Staatsministerin Barbara Ludwig: Gemeinsame Forschungsförderung von Bund und Land hat sich bewährt
Als eines der europaweit "innovativsten" und "leistungsfähigsten" Institute seiner Art hat die Sächsische Staatsministerin für Wissenschaft und Kunst, Barbara Ludwig, heute (28.2.) das Leibniz-Institut für Festkörper- und Werkstoffforschung Dresden (IWF) bezeichnet.
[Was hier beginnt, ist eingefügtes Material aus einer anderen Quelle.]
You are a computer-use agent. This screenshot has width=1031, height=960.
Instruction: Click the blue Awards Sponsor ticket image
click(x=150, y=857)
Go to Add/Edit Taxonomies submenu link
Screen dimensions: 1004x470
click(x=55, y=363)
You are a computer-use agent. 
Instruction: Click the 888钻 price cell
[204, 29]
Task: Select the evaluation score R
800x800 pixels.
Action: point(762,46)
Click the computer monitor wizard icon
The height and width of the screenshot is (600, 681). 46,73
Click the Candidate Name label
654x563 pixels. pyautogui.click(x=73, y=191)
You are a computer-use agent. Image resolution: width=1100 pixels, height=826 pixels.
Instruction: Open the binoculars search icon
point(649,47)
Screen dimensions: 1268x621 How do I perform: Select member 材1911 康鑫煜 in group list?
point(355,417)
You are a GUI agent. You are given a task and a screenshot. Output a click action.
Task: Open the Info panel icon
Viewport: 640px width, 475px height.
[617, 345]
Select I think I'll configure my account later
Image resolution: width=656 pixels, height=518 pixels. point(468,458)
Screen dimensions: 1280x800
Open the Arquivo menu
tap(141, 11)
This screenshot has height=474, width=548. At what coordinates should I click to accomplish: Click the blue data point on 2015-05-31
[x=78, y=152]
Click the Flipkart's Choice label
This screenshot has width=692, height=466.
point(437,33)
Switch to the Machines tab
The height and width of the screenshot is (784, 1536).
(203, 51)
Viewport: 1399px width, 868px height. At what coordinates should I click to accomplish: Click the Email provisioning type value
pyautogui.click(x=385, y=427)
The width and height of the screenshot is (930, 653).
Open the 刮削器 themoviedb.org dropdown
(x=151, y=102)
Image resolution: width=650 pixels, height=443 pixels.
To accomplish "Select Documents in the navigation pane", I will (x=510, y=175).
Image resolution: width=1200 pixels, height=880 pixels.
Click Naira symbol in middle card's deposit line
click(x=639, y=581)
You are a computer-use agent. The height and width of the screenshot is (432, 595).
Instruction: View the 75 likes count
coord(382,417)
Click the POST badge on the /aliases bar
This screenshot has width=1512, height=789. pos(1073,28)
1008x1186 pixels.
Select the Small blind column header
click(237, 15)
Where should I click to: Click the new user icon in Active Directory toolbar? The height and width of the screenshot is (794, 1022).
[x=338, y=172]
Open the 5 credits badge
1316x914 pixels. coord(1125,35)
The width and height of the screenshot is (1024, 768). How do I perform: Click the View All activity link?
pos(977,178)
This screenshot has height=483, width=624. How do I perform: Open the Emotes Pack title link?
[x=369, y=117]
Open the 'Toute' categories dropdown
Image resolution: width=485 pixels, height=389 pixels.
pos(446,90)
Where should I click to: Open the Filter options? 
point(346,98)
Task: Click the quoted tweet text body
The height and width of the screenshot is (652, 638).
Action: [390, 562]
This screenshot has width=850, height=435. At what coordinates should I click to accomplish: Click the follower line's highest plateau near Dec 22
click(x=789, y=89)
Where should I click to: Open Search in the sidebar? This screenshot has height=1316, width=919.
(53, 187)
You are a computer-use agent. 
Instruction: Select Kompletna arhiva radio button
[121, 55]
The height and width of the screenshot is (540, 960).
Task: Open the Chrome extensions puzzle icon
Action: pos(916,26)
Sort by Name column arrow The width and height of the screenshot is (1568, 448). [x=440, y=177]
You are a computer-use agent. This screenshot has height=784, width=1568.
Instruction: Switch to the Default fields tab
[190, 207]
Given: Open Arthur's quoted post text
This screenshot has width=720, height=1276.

28.02.2005 Sachsen Pressemeldung Sächsisches Staatsministerium für Wissenschaft, Kultur und TourismusAnlässlich des Jahresempfangs 2005 sagte sie: "Das Institut ist ein herausragendes Beispiel dafür, wie erfolgreich die gemeinsame Forschungsförderung von Bund und Land ist."
Diese gemeinsame Forschungsförderung sei, so Ministerin Barbara Ludwig weiter, ein höchst bewährtes Element der deutschen Forschungsförderlandschaft: "Die dabei erreichte Verzahnung von außeruniversitärer Forschung und Hochschulen ist geradezu geschaffen, Netzwerke - auch mit der Wirtschaft - zu bilden, die länderübergreifend arbeiten."
Die Sächsische Staatsministerin Ludwig überreichte im Rahmen des Jahresempfanges des Leibniz-Institutes für Festkörper- und Werkstoffforschung Dresden den IWF-Forschungspreis 2004 an Dr. Bernhard Holzapfel für seine herausragenden Arbeiten auf dem Gebiet der Supraleitungsforschung.
Die sieben sächsischen Leibniz-Institute werden in diesem Jahr mit rund 112,3 Millionen Euro, jeweils zur Hälfte von Bund und Land, gefördert (vorbehaltlich der Zustimmung des Sächsischen Landtags).